The turkey industry has so altered the natural order that the enormous breast meat mass of commercial breeds has resulted in the birds being physically incapable of mating.1857 “One hundred percent artificial insemination,” researchers note in Livestock Production Science, “allowed for the continuation of intense selection for body weight in male lines.”1858 Female turkeys are inseminated by tube or syringe.1859

Selection has been so intense that commercial turkeys, like broiler chickens, can barely support their own weight. A staff editor of the leading U.S. livestock feed industry publication writes that “turkeys have been bred to grow faster and heavier but their skeletons haven’t kept pace, which causes ‘cowboy legs.’ Commonly, the turkeys have problems standing…and fall and are trampled on or seek refuge under feeders, leading to bruises and downgradings as well as culled or killed birds.”1860 One group of researchers concluded, “We consider that birds might have been bred to grow so fast that they are on the verge of structural collapse.”1861

Many do collapse and spend much of their time lying in their own waste.

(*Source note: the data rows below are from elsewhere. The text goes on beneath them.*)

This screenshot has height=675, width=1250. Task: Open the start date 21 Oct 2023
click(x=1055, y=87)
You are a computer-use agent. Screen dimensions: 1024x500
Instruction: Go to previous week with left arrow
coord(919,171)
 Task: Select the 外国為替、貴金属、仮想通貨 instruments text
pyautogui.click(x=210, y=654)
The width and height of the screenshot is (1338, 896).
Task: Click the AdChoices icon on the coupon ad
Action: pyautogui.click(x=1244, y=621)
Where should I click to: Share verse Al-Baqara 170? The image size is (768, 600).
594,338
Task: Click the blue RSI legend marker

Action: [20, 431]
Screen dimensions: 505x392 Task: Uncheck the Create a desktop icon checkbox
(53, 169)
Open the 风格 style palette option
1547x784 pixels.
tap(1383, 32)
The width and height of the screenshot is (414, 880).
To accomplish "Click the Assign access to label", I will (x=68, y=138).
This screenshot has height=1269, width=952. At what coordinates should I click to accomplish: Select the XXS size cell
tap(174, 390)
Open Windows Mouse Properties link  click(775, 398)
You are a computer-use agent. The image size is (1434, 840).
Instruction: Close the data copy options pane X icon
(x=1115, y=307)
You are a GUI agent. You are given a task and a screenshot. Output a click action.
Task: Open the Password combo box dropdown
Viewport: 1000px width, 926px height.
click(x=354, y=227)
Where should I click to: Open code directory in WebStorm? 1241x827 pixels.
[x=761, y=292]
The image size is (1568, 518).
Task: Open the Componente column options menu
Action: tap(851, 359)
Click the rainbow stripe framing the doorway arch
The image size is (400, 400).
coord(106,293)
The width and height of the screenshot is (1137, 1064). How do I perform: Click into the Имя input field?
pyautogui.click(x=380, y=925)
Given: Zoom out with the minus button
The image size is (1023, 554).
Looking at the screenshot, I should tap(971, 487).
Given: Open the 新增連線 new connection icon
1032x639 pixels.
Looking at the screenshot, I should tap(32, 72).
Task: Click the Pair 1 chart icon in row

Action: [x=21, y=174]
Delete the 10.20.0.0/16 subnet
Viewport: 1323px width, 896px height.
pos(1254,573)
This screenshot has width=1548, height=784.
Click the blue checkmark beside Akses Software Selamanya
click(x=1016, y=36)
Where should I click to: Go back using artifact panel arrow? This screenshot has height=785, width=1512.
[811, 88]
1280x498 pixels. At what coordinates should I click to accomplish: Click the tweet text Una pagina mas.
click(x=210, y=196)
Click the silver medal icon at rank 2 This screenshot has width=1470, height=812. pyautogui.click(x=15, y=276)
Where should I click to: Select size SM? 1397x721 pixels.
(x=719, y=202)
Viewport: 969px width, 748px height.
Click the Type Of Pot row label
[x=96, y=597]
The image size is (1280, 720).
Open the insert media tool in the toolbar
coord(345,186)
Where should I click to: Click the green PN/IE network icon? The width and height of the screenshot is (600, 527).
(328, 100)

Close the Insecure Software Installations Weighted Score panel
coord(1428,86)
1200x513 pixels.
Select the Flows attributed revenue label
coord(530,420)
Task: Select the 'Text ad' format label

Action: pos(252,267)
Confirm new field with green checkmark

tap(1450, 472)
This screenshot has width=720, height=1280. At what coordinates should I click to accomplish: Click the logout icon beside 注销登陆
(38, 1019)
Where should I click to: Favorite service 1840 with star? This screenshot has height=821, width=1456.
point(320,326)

Similar to broiler chickens, most turkeys in commercial production are overcrowded in warehouse-like sheds, and the majority1862 suffer from ulcerative contact dermatitis, from breast blisters to bed sore-like hock burns.1863 These painful lesions add to the stress that may impair overall immune performance. USDA researchers conclude: “Selection of poultry for fast growth rate is often accompanied by a reduction in specific immune responses or increased disease susceptibility.”1864

Slower growth is costly, but so are disease outbreaks. Why doesn’t the industry select for birds with improved immune responses? They’ve tried. Early in the industry’s history, rather crude methods were used to try to breed for resistance. Breeders would take baby chicks and challenge their immune systems by exposing them to adults with Marek’s disease, a poultry disease caused by a cancer-causing herpes virus. Those who lived through the exposure went on to create the next generation, one that would presumably be more resistant to the disease.1865 No one wants to bite into a tumor at KFC.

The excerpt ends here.